Barrett's Esophagus Incidence Increasing in Australia
New cases of short-segment disease are rising but new cases of long-segment disease are declining
FRIDAY, June 30 (HealthDay News) -- In an Australian population undergoing esophagogastroduodenoscopies (EGD), new cases of Barrett's esophagus have significantly increased since 1990, with the biggest increase seen in diagnoses of short-segment Barrett's esophagus (SSBE), according to a study published in the June issue of the American Journal of Gastroenterology.
Bradley J. Kendall, M.B.B.S., F.R.A.C.P., and David C. Whiteman, M.B.B.S., Ph.D., of the Queensland Institute of Medical Research in Herston, Australia, identified all persons newly diagnosed with Barrett's esophagus in an Australian health region in 1990, 1998 and 2002.
Between 1990 and 2002, the researchers found that new Barrett's esophagus cases increased from 2.9 to 18.9 per 1,000 endoscopies. They found that SSBE increased from no new cases in 1990 to 6.2 new cases per 1,000 EGDs in 2002, and that long-segment Barrett's esophagus decreased from 2.3 new cases in 1990 to 1.9 new cases per 1,000 EGD in 2002.

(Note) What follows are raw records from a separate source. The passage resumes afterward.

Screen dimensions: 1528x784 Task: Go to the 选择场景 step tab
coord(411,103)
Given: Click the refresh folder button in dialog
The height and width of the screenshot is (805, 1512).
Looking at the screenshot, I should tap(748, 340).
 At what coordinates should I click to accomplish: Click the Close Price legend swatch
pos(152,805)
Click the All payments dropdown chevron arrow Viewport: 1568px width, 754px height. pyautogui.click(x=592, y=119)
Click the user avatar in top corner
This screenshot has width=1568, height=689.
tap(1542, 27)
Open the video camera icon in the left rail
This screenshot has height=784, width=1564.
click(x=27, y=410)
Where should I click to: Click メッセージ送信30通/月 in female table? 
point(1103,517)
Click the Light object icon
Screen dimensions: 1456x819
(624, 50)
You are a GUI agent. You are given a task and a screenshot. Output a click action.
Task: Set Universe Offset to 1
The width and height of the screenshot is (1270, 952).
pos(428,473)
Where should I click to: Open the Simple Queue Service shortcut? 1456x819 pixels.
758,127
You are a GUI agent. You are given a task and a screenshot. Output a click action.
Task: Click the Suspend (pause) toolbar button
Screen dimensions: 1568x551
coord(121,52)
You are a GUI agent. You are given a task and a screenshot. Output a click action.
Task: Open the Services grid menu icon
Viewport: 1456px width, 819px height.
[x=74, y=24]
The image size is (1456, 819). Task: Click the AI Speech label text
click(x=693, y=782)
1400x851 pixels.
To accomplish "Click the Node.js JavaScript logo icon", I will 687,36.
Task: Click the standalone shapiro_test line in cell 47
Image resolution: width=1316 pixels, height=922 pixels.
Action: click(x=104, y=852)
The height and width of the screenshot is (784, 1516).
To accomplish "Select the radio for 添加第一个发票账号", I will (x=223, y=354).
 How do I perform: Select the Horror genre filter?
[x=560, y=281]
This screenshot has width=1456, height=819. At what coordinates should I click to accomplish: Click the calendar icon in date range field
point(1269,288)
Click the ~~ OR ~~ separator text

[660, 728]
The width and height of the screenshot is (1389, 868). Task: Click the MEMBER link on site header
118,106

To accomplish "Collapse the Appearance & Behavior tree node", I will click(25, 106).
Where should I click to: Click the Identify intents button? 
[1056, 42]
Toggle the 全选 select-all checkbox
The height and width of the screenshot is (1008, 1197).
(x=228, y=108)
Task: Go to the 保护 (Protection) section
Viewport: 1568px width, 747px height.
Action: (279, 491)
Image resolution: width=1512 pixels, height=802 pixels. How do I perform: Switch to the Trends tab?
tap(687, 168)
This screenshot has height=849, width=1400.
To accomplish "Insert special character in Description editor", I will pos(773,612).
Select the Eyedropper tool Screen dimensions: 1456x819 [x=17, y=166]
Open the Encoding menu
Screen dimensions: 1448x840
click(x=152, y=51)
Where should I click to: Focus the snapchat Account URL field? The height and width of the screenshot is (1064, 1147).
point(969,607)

"Data suggest the incidence of Barrett's esophagus is increasing, but the vast majority are of the short-segment variety," states the author of an accompanying editorial. "Whether SSBE has an increased cancer risk is poorly defined, whereas overdiagnosis is common and it is associated with increased insurance costs and perception of cancer risks. Maybe in this disease, ignorance is bliss."